Try it: If anything in the data looks odd, keep it anyway and write the whole listing out unchanged.

Given data:
• • • •
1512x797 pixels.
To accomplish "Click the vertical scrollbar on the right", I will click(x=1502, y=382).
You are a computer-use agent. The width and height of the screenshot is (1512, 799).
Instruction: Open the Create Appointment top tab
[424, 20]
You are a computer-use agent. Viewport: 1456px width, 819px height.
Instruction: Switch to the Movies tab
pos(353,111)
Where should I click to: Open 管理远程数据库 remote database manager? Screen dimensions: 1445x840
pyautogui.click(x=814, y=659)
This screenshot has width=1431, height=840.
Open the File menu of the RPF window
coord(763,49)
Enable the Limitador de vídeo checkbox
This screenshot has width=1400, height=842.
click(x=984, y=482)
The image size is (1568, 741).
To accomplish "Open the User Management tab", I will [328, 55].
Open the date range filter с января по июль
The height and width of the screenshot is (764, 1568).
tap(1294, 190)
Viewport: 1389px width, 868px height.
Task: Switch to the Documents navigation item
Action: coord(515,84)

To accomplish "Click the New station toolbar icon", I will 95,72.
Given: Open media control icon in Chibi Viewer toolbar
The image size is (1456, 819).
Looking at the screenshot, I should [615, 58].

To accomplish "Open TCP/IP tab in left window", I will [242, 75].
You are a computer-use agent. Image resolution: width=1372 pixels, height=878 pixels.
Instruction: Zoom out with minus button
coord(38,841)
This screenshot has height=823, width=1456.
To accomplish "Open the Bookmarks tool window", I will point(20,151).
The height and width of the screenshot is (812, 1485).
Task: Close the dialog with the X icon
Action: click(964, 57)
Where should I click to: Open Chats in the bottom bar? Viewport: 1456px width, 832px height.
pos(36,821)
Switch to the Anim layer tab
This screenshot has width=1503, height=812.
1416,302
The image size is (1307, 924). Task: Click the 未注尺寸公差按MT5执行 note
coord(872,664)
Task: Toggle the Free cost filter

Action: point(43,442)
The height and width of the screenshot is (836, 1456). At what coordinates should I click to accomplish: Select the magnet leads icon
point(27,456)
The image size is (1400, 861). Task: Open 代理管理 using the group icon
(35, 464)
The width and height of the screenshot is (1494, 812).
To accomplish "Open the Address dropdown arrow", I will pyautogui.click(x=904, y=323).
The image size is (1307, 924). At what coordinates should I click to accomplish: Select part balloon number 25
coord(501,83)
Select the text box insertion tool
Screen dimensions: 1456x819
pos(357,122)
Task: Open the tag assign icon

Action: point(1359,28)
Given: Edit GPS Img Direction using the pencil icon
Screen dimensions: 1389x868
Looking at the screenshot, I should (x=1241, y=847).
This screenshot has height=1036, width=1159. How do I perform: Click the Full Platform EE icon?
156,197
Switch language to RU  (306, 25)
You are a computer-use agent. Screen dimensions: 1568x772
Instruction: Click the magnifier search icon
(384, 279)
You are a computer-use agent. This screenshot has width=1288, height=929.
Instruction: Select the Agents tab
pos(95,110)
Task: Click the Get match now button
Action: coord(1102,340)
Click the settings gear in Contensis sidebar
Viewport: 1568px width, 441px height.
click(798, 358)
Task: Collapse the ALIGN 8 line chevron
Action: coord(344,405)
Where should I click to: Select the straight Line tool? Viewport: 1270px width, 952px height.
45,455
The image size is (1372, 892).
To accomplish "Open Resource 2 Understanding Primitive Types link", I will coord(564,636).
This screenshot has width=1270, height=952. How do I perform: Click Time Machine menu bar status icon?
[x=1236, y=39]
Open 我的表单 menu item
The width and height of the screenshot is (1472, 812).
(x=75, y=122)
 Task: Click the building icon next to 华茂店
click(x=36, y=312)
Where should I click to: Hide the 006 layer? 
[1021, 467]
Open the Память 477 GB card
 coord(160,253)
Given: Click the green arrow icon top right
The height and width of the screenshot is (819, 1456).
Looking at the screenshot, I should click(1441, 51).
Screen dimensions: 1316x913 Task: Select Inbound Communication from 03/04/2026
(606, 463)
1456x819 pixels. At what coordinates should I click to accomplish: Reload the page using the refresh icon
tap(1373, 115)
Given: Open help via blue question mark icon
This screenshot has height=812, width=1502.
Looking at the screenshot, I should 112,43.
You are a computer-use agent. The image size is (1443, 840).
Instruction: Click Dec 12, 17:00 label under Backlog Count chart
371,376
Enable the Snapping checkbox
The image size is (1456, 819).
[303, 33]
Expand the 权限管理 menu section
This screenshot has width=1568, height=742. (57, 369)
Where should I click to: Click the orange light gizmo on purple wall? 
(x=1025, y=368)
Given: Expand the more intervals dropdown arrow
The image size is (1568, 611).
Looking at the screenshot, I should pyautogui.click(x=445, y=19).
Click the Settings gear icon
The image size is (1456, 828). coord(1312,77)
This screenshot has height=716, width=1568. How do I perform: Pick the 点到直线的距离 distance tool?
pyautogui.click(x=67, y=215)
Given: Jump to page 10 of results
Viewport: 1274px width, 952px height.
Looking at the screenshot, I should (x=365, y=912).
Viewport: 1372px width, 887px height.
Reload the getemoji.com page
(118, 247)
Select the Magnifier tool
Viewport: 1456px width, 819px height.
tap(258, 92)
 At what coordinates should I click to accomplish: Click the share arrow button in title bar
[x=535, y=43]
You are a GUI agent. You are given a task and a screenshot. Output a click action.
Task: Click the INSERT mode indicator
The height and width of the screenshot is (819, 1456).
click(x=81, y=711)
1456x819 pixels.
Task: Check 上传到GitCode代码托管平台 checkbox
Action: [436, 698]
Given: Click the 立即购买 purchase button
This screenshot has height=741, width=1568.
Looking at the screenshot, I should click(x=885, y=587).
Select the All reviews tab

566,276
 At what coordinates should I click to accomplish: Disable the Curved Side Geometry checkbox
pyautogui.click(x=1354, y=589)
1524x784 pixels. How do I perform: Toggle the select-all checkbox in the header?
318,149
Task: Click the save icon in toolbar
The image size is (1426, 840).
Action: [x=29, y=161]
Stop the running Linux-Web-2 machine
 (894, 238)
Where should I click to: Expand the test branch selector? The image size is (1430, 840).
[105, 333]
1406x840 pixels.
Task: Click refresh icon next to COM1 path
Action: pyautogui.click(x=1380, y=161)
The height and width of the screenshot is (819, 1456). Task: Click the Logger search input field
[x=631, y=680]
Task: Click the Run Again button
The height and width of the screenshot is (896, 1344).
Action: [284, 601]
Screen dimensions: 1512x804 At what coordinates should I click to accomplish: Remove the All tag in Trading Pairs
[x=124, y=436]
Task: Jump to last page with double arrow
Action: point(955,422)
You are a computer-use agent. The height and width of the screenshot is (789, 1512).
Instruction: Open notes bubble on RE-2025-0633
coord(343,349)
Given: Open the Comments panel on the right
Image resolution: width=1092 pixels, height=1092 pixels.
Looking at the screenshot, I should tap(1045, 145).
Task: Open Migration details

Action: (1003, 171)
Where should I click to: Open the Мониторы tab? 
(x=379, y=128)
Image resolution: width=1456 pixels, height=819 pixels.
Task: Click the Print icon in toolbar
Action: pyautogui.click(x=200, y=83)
• • • •
Solution to this task:
1512x797 pixels.
To accomplish "Click the vertical scrollbar on the right", I will click(x=1502, y=382).
You are a computer-use agent. The width and height of the screenshot is (1512, 799).
Instruction: Open the Create Appointment top tab
[424, 20]
You are a computer-use agent. Viewport: 1456px width, 819px height.
Instruction: Switch to the Movies tab
pos(353,111)
Where should I click to: Open 管理远程数据库 remote database manager? Screen dimensions: 1445x840
pyautogui.click(x=814, y=659)
This screenshot has width=1431, height=840.
Open the File menu of the RPF window
coord(763,49)
Enable the Limitador de vídeo checkbox
This screenshot has width=1400, height=842.
click(x=984, y=482)
The image size is (1568, 741).
To accomplish "Open the User Management tab", I will [328, 55].
Open the date range filter с января по июль
The height and width of the screenshot is (764, 1568).
tap(1294, 190)
Viewport: 1389px width, 868px height.
Task: Switch to the Documents navigation item
Action: coord(515,84)

To accomplish "Click the New station toolbar icon", I will 95,72.
Given: Open media control icon in Chibi Viewer toolbar
The image size is (1456, 819).
Looking at the screenshot, I should [615, 58].

To accomplish "Open TCP/IP tab in left window", I will [242, 75].
You are a computer-use agent. Image resolution: width=1372 pixels, height=878 pixels.
Instruction: Zoom out with minus button
coord(38,841)
This screenshot has height=823, width=1456.
To accomplish "Open the Bookmarks tool window", I will point(20,151).
The height and width of the screenshot is (812, 1485).
Task: Close the dialog with the X icon
Action: click(964, 57)
Where should I click to: Open Chats in the bottom bar? Viewport: 1456px width, 832px height.
pos(36,821)
Switch to the Anim layer tab
This screenshot has width=1503, height=812.
1416,302
The image size is (1307, 924). Task: Click the 未注尺寸公差按MT5执行 note
coord(872,664)
Task: Toggle the Free cost filter

Action: point(43,442)
The height and width of the screenshot is (836, 1456). At what coordinates should I click to accomplish: Select the magnet leads icon
point(27,456)
The image size is (1400, 861). Task: Open 代理管理 using the group icon
(35, 464)
The width and height of the screenshot is (1494, 812).
To accomplish "Open the Address dropdown arrow", I will pyautogui.click(x=904, y=323).
The image size is (1307, 924). At what coordinates should I click to accomplish: Select part balloon number 25
coord(501,83)
Select the text box insertion tool
Screen dimensions: 1456x819
pos(357,122)
Task: Open the tag assign icon

Action: point(1359,28)
Given: Edit GPS Img Direction using the pencil icon
Screen dimensions: 1389x868
Looking at the screenshot, I should (x=1241, y=847).
This screenshot has height=1036, width=1159. How do I perform: Click the Full Platform EE icon?
156,197
Switch language to RU  (306, 25)
You are a computer-use agent. Screen dimensions: 1568x772
Instruction: Click the magnifier search icon
(384, 279)
You are a computer-use agent. This screenshot has width=1288, height=929.
Instruction: Select the Agents tab
pos(95,110)
Task: Click the Get match now button
Action: coord(1102,340)
Click the settings gear in Contensis sidebar
Viewport: 1568px width, 441px height.
click(798, 358)
Task: Collapse the ALIGN 8 line chevron
Action: coord(344,405)
Where should I click to: Select the straight Line tool? Viewport: 1270px width, 952px height.
45,455
The image size is (1372, 892).
To accomplish "Open Resource 2 Understanding Primitive Types link", I will coord(564,636).
This screenshot has width=1270, height=952. How do I perform: Click Time Machine menu bar status icon?
[x=1236, y=39]
Open 我的表单 menu item
The width and height of the screenshot is (1472, 812).
(x=75, y=122)
 Task: Click the building icon next to 华茂店
click(x=36, y=312)
Where should I click to: Hide the 006 layer? 
[1021, 467]
Open the Память 477 GB card
 coord(160,253)
Given: Click the green arrow icon top right
The height and width of the screenshot is (819, 1456).
Looking at the screenshot, I should click(1441, 51).
Screen dimensions: 1316x913 Task: Select Inbound Communication from 03/04/2026
(606, 463)
1456x819 pixels. At what coordinates should I click to accomplish: Reload the page using the refresh icon
tap(1373, 115)
Given: Open help via blue question mark icon
This screenshot has height=812, width=1502.
Looking at the screenshot, I should 112,43.
You are a computer-use agent. The image size is (1443, 840).
Instruction: Click Dec 12, 17:00 label under Backlog Count chart
371,376
Enable the Snapping checkbox
The image size is (1456, 819).
[303, 33]
Expand the 权限管理 menu section
This screenshot has width=1568, height=742. (57, 369)
Where should I click to: Click the orange light gizmo on purple wall? 
(x=1025, y=368)
Given: Expand the more intervals dropdown arrow
The image size is (1568, 611).
Looking at the screenshot, I should pyautogui.click(x=445, y=19).
Click the Settings gear icon
The image size is (1456, 828). coord(1312,77)
This screenshot has height=716, width=1568. How do I perform: Pick the 点到直线的距离 distance tool?
pyautogui.click(x=67, y=215)
Given: Jump to page 10 of results
Viewport: 1274px width, 952px height.
Looking at the screenshot, I should (x=365, y=912).
Viewport: 1372px width, 887px height.
Reload the getemoji.com page
(118, 247)
Select the Magnifier tool
Viewport: 1456px width, 819px height.
tap(258, 92)
 At what coordinates should I click to accomplish: Click the share arrow button in title bar
[x=535, y=43]
You are a GUI agent. You are given a task and a screenshot. Output a click action.
Task: Click the INSERT mode indicator
The height and width of the screenshot is (819, 1456).
click(x=81, y=711)
1456x819 pixels.
Task: Check 上传到GitCode代码托管平台 checkbox
Action: [436, 698]
Given: Click the 立即购买 purchase button
This screenshot has height=741, width=1568.
Looking at the screenshot, I should click(x=885, y=587).
Select the All reviews tab

566,276
 At what coordinates should I click to accomplish: Disable the Curved Side Geometry checkbox
pyautogui.click(x=1354, y=589)
1524x784 pixels. How do I perform: Toggle the select-all checkbox in the header?
318,149
Task: Click the save icon in toolbar
The image size is (1426, 840).
Action: [x=29, y=161]
Stop the running Linux-Web-2 machine
 (894, 238)
Where should I click to: Expand the test branch selector? The image size is (1430, 840).
[105, 333]
1406x840 pixels.
Task: Click refresh icon next to COM1 path
Action: pyautogui.click(x=1380, y=161)
The height and width of the screenshot is (819, 1456). Task: Click the Logger search input field
[x=631, y=680]
Task: Click the Run Again button
The height and width of the screenshot is (896, 1344).
Action: [284, 601]
Screen dimensions: 1512x804 At what coordinates should I click to accomplish: Remove the All tag in Trading Pairs
[x=124, y=436]
Task: Jump to last page with double arrow
Action: point(955,422)
You are a computer-use agent. The height and width of the screenshot is (789, 1512).
Instruction: Open notes bubble on RE-2025-0633
coord(343,349)
Given: Open the Comments panel on the right
Image resolution: width=1092 pixels, height=1092 pixels.
Looking at the screenshot, I should tap(1045, 145).
Task: Open Migration details

Action: (1003, 171)
Where should I click to: Open the Мониторы tab? 
(x=379, y=128)
Image resolution: width=1456 pixels, height=819 pixels.
Task: Click the Print icon in toolbar
Action: pyautogui.click(x=200, y=83)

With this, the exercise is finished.